== Document extract ==

- Michael Nyman
The Man Who Mistook His Wife For A Hat (1986)
- Chester Music Ltd (World)
- hp/2vn.va.2vc/pf
- Soprano, Tenor, Baritone
- 1 hr 10 min
- Christopher Rawlence, based on the case study by Oliver Sacks
- English, German, Russian
Programme Note
BRIEF SYNOPSIS
An investigation into the world of a man (Dr P) with visual agnosia (or ‘mental blindness’ due to damage of the visual parts of the brain). Such patients ‘see but do not see’. They see colours, lines, boundaries, simple shapes, patterns, movement – but they are unable to recognise, or find sense in, what they see. They cannot recognise people or places or common objects; their visual world is no longer meaningful or familiar, but strange, abstract, chaotic, mystifying. If a world cannot be organised visually, other organizing principles may be found and used. In the case of Dr P, a gifted performer, his exceptional musical ability allows him, in large measure, to return sense to the world by putting it and his actions into music.
FULL SYNOPSIS
i. Prologue: The Examiner delivers an address concerning his approach to neurology, and introduces the case of Doctor P.
ii. The First Examination: Doctor and Mrs P. arrive at the neurologist's clinic, having been referred by an ophthalmologist. A series of routine neurological tests is carried out, revealing little. As he prepares to depart, P makes several alarming mistakes and the neurologist resolves to see him again.
iii. The House Call: Baffled by his first meeting with P, the neurologist determines to observe his patient in the environment of his own home. The investigation continues as the neurologist engages P in a variety of visual exercises designed to reveal the nature of P's condition: geometric solids / cartoons/ television/ photographs/ rose/ glove/ chess game.
iv. Testing Visual Memory: The neurologist asks P to describe, form one end to the other, the buildings and layout of a local street they both know well.
v. Paintings as Pathology? An Argument: The neurologist discovers that P is a talented amateur painter. Upon examining a portfolio of his paintings, he concludes that P's illness is reflected in these works, which have moved from representational, figurative painting to the purely abstract. This conclusion angers Mrs, P, who is insistent that the change in her husband's painting style is an expression of his artistic development, not of his deepening illness.
vi. The Prescription: As P continues enjoying his tea, Mrs, P explains to the neurologist how her husband manages, through music, to cope with daily life in spite of his perceptual problems.
vii. Epilogue: The neurologist delivers his concluding remarks on the case.
PROGRAMME NOTE
Dr. P and his wife both have elements of the heroic, but the real hero in The Hat is surely music - the power of music to organise and integrate, to knit or re-knit a shattered world into sense.

===
== Entries supplied ==

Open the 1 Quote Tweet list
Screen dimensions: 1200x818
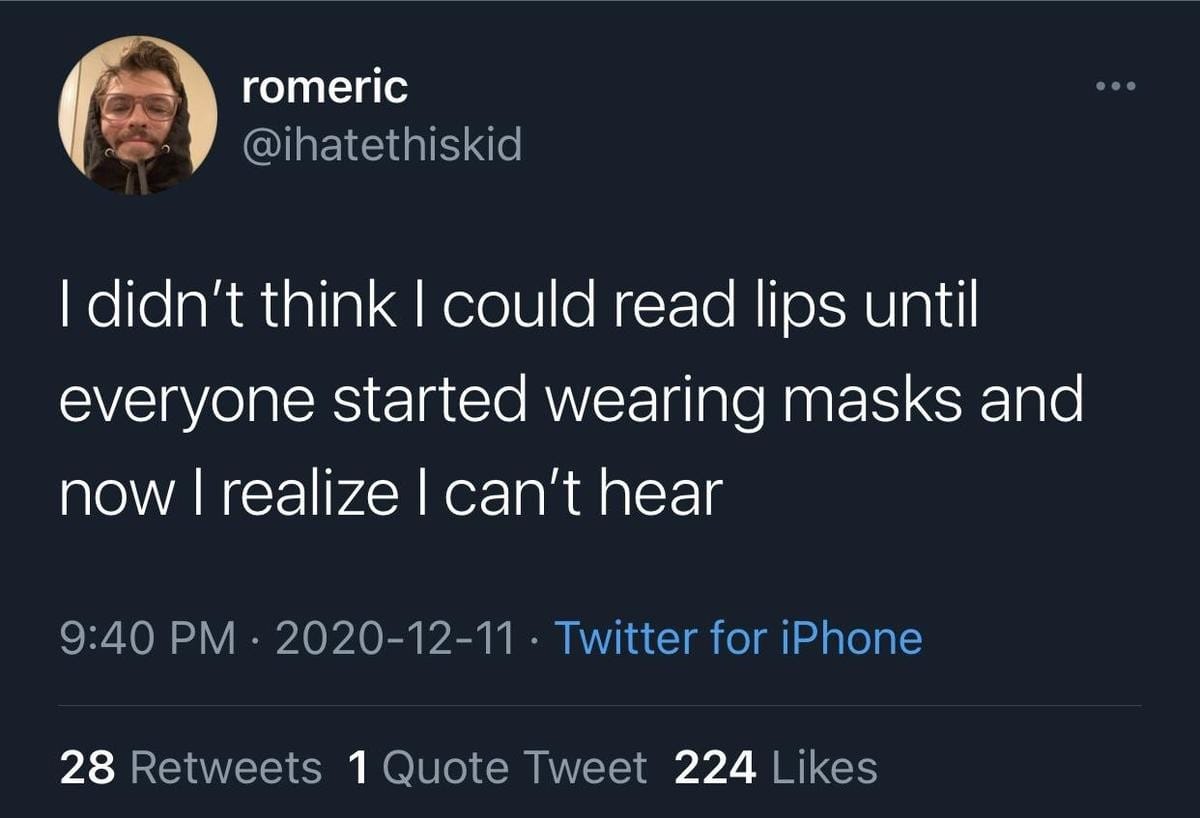click(x=497, y=768)
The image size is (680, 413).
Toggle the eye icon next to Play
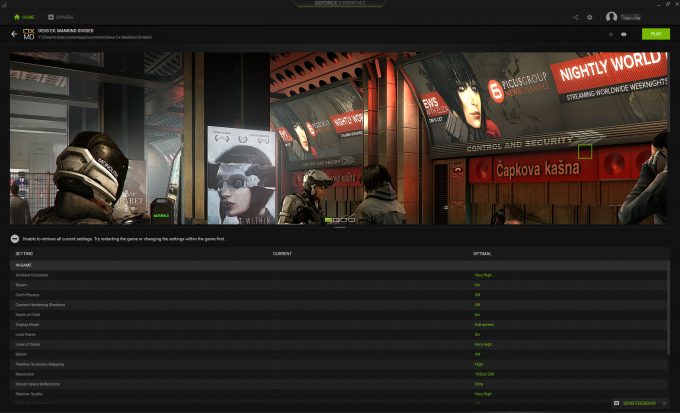[x=623, y=34]

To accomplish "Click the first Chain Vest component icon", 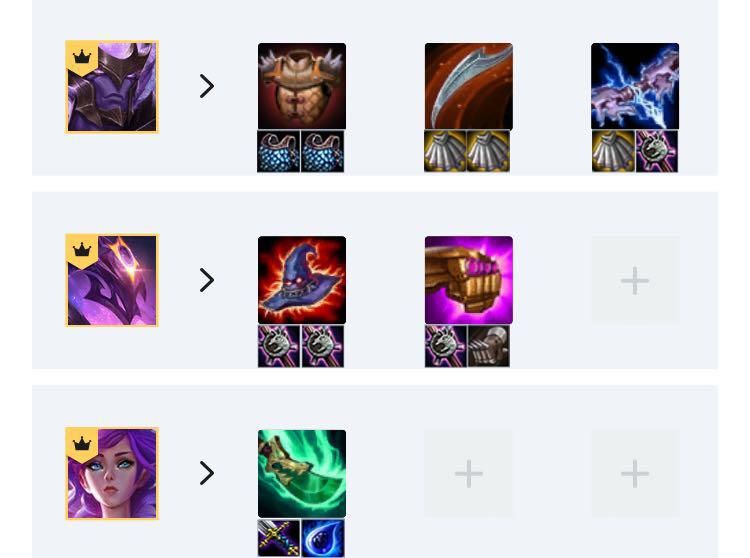I will 279,151.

===

> [Required action 1]
Answer these questions about the listing for The Man Who Mistook His Wife For A Hat:
(a) Whose case study is the work based on?
(b) Who referred Doctor and Mrs P. to the neurologist's clinic?
(c) According to Mrs P, what does the change in her husband's painting style express?
> [Required action 2]
Write out the part of the listing for The Man Who Mistook His Wife For A Hat from "vi. The Prescription: As" to "on the case.".
> [Required action 3]
Continue the listing for The Man Who Mistook His Wife For A Hat from where it stops.

> [Expected output 1]
(a) Oliver Sacks
(b) An ophthalmologist
(c) His artistic development, not his deepening illness

> [Expected output 2]
vi. The Prescription: As P continues enjoying his tea, Mrs, P explains to the neurologist how her husband manages, through music, to cope with daily life in spite of his perceptual problems.
vii. Epilogue: The neurologist delivers his concluding remarks on the case.

> [Expected output 3]
I have said this in the case history, but it needs to be shown: 'what can be shown cannot be said.' And how better could it be shown - indeed how else - than by an opera? This was Michael Nyman's brilliant inspiration. One would not have thought, on principle, that such matters of neurology or epistemology could be explored in an opera - but opera turns out to be the perfect medium: the theme seems pre-ordained for the form. Thus, The Man Who Mistook His Wife for a Hat, in a manner which first appears highly improbable, but then seems to be almost inevitable, turns into a neurological opera - the first such in the history of neurology or opera.
© Oliver Sacks
COMPOSER'S NOTE
The subject of The Man Who Mistook His Wife for a Hat, Dr. P, requires music as a lifeline, cue, clue, cure.
Its treatment in the hands of Sacks, Christopher Rawlence, and Michael Morris invites a music which may exaggerate, suggest, narrate, dislocate, illustrate, allude, connect, schematicize, cite, express, analyse, structure, mechanise, differentiate, identify, compress, distance, abstract, represent, recreate, cross-refer, strip-down, denote, motivate, formalise…
My initial conception of the opera (strictly following Oliver Sacks' structure) was a series of diagnostic events (hat mistaking, rose describing, etc.) each self-contained, independent, yet accumulatively (rather than cumulatively) building an awareness of Dr. P's illness - evidence increasing as musical detail decreases. The case study progresses while standing still.
© Michael Nyman
An investigation into the world of a man (Dr P) with visual agnosia (or ‘mental blindness’ due to damage of the visual parts of the brain). Such patients ‘see but do not see’. They see colours, lines, boundaries, simple shapes, patterns, movement – but they are unable to recognise, or find sense in, what they see. They cannot recognise people or places or common objects; their visual world is no longer meaningful or familiar, but strange, abstract, chaotic, mystifying. If a world cannot be organised visually, other organizing principles may be found and used. In the case of Dr P, a gifted performer, his exceptional musical ability allows him, in large measure, to return sense to the world by putting it and his actions into music.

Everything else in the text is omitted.